The chain looks something like this:
if(name.equals("abc")){
do something
} else if(name.equals("xyz")){
do something different
} else if(name.equals("mno")){
do something different
} ......
.....
else{
error
}
You can extract the code in each branch to a separate method, then turn the methods into implementations of a common base interface (let's call it Handler). After that, you can fill a Map<String, Handler> and just look up and execute the right handler for given string.
Unfortunately the implementation of 100+ subclasses for the interface requires quite a lot of boilerplate code, but currently there is no simpler way in Java to achieve this. Implementing the cases as elements of an Enum may help somewhat - here is an example. The ideal solution would be using closures / lambdas, but alas we have to wait till Java 8 for that...
Some options / ideas:
Leave it as it is - it's not fundamentally broken, and is reasonably clear and simple to maintain
Use a switch statement (if you are using Java 7) - not sure if this gains you much though
Create a HashMap of String to FunctionObjects where the function objects implement the required behaviour as a method. Then your calling code is just: hashMap.get(name).doSomething();
Break it into a heirarchy of function calls by sub-grouping the strings. You could do this by taking each letter in turn, so one branch handles all the names starting with 'a' etc.
Refactor so that you don't pass the name as a String but instead pass a named object.

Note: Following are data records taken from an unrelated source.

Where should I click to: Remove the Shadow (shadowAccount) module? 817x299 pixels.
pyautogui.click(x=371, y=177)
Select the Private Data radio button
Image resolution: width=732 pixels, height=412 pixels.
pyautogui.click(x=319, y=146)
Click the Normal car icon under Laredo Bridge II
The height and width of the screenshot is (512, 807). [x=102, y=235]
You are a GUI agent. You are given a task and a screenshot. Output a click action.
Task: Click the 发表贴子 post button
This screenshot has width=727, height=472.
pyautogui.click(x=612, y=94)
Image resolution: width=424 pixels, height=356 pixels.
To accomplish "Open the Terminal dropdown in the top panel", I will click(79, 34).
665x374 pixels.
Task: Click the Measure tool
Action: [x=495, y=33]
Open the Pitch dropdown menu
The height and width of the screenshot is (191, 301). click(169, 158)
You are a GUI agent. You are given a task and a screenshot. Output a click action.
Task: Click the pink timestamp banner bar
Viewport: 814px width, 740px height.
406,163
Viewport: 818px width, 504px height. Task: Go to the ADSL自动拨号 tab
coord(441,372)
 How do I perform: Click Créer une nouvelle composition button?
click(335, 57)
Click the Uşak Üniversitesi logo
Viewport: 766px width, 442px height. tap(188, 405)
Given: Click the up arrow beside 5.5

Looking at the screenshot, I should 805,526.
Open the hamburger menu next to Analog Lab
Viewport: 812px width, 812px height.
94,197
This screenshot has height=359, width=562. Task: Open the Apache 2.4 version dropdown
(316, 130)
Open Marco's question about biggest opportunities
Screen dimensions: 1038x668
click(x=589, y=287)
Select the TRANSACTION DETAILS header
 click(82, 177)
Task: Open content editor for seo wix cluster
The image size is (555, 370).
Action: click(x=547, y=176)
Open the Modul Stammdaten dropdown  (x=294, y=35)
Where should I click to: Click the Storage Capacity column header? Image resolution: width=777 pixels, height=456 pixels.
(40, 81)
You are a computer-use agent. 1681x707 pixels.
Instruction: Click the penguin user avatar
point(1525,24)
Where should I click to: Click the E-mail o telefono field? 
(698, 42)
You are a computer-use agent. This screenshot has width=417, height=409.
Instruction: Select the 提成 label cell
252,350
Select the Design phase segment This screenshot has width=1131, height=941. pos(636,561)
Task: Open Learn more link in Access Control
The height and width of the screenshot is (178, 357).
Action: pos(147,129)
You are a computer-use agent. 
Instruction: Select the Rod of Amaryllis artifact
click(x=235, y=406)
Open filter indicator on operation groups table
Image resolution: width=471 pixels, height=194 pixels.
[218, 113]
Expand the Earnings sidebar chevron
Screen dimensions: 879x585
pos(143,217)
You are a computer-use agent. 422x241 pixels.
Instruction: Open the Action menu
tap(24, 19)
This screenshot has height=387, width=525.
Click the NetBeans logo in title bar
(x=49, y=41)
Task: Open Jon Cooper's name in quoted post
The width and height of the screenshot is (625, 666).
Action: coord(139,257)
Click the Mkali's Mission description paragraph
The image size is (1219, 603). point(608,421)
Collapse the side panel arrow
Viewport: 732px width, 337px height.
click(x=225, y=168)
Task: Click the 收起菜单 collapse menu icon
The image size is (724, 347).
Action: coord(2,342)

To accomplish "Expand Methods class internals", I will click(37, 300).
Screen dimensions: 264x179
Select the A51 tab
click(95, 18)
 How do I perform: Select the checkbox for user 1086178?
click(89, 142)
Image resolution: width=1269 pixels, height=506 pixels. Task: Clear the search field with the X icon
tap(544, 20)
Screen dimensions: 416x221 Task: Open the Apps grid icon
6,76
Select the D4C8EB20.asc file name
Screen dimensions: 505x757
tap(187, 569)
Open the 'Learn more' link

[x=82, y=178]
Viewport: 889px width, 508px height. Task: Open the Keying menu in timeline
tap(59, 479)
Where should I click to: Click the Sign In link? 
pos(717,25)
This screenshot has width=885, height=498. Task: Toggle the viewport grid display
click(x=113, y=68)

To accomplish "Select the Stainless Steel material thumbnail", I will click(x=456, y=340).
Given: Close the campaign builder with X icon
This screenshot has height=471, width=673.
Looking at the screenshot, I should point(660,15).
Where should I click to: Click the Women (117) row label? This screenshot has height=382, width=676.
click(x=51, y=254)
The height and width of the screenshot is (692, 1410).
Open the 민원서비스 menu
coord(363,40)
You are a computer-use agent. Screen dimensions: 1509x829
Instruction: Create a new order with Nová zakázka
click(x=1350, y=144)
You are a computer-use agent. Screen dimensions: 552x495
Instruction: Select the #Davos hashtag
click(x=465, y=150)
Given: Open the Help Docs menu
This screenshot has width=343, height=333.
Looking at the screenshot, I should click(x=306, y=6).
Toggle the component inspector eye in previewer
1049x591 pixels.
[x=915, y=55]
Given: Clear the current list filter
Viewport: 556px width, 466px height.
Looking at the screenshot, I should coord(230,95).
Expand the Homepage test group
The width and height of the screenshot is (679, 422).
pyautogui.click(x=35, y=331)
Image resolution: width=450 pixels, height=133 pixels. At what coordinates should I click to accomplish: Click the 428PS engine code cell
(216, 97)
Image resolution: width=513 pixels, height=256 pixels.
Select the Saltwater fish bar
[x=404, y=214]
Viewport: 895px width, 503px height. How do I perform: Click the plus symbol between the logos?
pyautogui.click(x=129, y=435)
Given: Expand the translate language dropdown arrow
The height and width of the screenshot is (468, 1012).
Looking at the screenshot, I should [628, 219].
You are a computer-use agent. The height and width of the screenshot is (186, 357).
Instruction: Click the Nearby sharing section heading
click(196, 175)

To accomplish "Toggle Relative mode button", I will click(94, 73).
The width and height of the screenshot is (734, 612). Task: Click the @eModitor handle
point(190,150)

Then you can just do namedObject.doSomething()
With Enums, you can have a method per instance.
public enum ActionEnum {
ABC {
#Override
void doSomething() {
System.out.println("Doing something for ABC");
}
},
XYZ {
#Override
void doSomething() {
System.out.println("Doing something for XYZ");
}
};
abstract void doSomething();
}
public class MyActionClass {
public void myMethod(String name) {
ActionEnum.valueOf("ABC").doSomething();
}
}
It is still kinda messy (big enum with 100+ entries, even it all it does is dispatching), but may avoid the HashMap initialization code (100+ puts is also messy in my opinion).
And yet another option (for documentation purposes) would be reflection:
public interface Action {
void doSomething();
}
public class ABCAction implements Action {
#Override
public void doSomething() {
System.out.println("Doing something for ABC");
}
}
public class MyActionClass {
void doSomethingWithReflection(String name) {
try {
Class<? extends Action> actionClass = Class.
forName("actpck."+ name + "Action").asSubclass(Action.class);
Action a = actionClass.newInstance();
a.doSomething();
} catch (Exception e) {
// TODO Catch exceptions individually and do something useful.
e.printStackTrace();
}
}
}
Each approach has it's trade offs:
HashMap = Fast + Kinda messy ("set-up" code with hundred of puts)
Enum = Fast + Kinda messy 2 (huge file).
Reflection = Slower + runtime error prone, but provides clean separation without resorting to clunky big HashMap.
Like Matt Ball said in his comment, you can use a command pattern. Define a collection of Runnable classes:
Runnable task1 = new Runnable() {
public void run() { /* do something */ }
};
Runnable task2 = // etc.
Then you can use a map from your keys to runnables:
Map<String,Runnable> taskMap = new HashMap<String,Runnable>();
taskMap.put("abc", task1);
taskMap.put("xyz", task2);
// etc.
Finally, replace the if-else chain with:
Runnable task = taskMap.get(name);
if (task != null) {
task.run();
} else {
// default else action from your original chain
}
you can use the switch statement , but Switch statements with String cases have been implemented in Java SE 7
the best solution is to use the command pattern
This is a popular Arrow Anti-Pattern and Jeff discusses some approaches to handle this very nicely in his post here.